If your Python version is 3.3+, you can use inspect module to inspect. The nonlocals dictionary in inspecting result is exactly the bounded free variables and their values.

>>> import inspect
>>> inspect.getclosurevars(my_pow)
ClosureVars(nonlocals={'x': 3, 'y': 2}, globals={}, builtins={'print': <built-in function print>, 'pow': <built-in function pow>, 'format': <built-in function format>}, unbound=set())
2.2.3 closure

Functions without free variables are not closures.

def f(x):
    def g():
        pass
    return g

Note that returned function g has no free variable. And its __closure__ is None.

>>> h=f(1)
>>> h
>>> <function f.<locals>.g at 0x10f650158>
>>> h.__code__.co_freevars
>>> ()

>>> print(h.__closure__)
>>> None

Global variables are not free variables in Python. So global functions are not closures.

>>> data=200    # global
>>> def d():    # global
>>>     print(data)
... 
... 
>>> d()
>>> 200

>>> d.__code__.co_freevars
>>> ()

>>> print(d.__closure__)
>>> None

__closure__ attribute of global functions is None.

2.2.4 nonlocal declaration

Let's review our pow_later(x) function.

  • pass a number x to function pow_later;
  • pow_later will return a function object;
  • the returned function object my_pow will calculate x**2 (y=2) each time it is called.

Now I'd like to change above behavior, let y increase 1 automatically each time my_pow is called. That is:

  • the first time call, calculate x**2;
  • the second time call, calculate x**3;
  • the third time call, calculate x**4;
  • ....

The updated source codes are as follows.

# pow_later.py

def pow_later(x):
    y = 2
    def lazy_pow():
        print('calculate pow({}, {})...'.format(x, y))
        result = pow(x, y)
        y = y + 1      # increase y
        return result
    return lazy_pow

Try it in Python shell.

>>> from pow_later import pow_later
>>> my_pow = pow_later(3)
>>> my_pow 
>>> <function pow_later.<locals>.lazy_pow at 0x108e020d0>

So far so good, let's call my_pow to see result.

>>> my_pow()
>>> Traceback (most recent call last):
...
UnboundLocalError: local variable 'y' referenced before assignment

The error message is clear enough.

  • It's a UnboundLocalError
  • y is a local variable
  • local variable y referenced before assignment

The problem happens in this line: y = y + 1.
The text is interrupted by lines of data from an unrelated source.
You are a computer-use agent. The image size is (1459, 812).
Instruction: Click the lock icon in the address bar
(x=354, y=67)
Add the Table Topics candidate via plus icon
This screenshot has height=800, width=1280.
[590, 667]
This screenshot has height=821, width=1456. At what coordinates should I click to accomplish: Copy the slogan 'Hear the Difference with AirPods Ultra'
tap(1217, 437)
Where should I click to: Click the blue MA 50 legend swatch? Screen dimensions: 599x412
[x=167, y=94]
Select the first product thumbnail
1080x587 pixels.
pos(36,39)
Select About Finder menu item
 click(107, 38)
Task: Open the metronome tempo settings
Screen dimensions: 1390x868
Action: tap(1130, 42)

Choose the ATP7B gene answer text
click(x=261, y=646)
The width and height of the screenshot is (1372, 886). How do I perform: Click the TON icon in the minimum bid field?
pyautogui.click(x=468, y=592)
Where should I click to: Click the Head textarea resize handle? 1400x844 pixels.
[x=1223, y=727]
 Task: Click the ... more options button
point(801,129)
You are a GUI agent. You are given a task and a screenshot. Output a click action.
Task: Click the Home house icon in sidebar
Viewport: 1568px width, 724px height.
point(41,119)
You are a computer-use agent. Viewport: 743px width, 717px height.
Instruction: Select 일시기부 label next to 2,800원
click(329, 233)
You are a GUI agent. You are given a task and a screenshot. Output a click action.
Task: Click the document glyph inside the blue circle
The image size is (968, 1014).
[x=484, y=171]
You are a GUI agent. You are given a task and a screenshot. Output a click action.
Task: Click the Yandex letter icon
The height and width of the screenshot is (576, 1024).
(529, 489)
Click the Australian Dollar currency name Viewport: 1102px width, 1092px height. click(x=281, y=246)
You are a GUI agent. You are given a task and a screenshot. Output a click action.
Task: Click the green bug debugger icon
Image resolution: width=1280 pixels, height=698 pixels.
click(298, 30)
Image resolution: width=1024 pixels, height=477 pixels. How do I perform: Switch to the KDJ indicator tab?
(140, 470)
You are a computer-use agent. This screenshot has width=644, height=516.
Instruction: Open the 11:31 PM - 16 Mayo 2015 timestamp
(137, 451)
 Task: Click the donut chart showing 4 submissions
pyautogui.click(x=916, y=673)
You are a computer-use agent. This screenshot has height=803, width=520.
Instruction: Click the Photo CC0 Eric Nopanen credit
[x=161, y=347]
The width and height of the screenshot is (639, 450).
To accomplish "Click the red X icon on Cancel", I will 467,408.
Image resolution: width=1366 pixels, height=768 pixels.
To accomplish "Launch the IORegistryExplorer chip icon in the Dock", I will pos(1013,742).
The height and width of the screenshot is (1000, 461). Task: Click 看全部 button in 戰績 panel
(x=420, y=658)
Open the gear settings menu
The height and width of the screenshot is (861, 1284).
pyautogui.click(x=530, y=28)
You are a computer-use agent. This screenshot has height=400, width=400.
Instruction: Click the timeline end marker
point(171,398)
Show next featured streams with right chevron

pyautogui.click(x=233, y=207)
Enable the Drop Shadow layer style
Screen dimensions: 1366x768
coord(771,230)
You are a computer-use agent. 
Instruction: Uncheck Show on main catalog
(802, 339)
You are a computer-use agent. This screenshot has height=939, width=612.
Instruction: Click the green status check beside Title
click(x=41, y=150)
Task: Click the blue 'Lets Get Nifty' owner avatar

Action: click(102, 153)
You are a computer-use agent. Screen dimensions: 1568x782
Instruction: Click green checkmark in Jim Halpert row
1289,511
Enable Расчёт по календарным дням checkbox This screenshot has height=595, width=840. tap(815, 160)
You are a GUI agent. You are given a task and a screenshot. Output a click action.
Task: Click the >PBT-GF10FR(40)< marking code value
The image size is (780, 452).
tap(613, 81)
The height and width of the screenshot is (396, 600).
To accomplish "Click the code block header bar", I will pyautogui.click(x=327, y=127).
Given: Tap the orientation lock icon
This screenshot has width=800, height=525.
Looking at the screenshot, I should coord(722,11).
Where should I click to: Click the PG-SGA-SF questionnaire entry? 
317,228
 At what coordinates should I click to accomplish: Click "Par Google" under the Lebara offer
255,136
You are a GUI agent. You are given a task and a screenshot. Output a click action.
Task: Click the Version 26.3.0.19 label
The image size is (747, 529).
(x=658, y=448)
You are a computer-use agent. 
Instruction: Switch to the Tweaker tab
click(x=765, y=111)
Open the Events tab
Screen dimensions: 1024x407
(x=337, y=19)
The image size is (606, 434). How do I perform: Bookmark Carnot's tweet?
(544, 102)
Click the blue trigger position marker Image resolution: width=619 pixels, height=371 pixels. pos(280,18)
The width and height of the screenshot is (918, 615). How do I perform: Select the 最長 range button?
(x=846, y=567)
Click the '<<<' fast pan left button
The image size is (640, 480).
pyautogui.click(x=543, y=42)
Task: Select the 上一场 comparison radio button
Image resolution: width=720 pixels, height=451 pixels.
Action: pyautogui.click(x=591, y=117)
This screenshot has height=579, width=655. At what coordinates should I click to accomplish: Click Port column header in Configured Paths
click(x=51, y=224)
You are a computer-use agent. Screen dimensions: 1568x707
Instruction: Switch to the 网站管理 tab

We are actually assigning to y in lazy_pow scope, and that makes y becomes local to lazy_pow scope. So Python considers y a local variable of lazy_pow. Before assigning to that local variable, Python will first read the local variable y. But y is a free variable as mentioned earlier and there is no local variable named y in lazy_pow scope at all.

You may think, OK, we don't assign! How about use y += 1 instead of y = y + 1? The += operation is performed in-place, meaning that rather than creating and assigning a new value to the variable, the old variable is modified instead.

The answer is: no change here. Because y is a number, which is an immutable type. += will also create a new number object with new value behind the scene and assign the reference of the new object to y.

To deal with this situation, a nonlocal declaration was introduced in Python 3. It marks a variable as a free variable even though it is assigned a new value within the function.

# pow_later.py

def pow_later(x):
    y = 2
    def lazy_pow():
        nonlocal y    # nonlocal declaration
        print('calculate pow({}, {})...'.format(x, y))
        result = pow(x, y)
        y = y + 1
        return result
    return lazy_pow

Now the closure works well.

>>> from pow_later import pow_later
>>> my_pow = pow_later(3)
>>> my_pow()
>>> calculate pow(3, 2)...
9
>>> my_pow()
>>> calculate pow(3, 3)...
27
>>> my_pow()
>>> calculate pow(3, 4)...
81

 

3 Summary

Two topics were discussed in this article.

First, Python functions are first-class functions.

Second, what is closure and how it works in Python.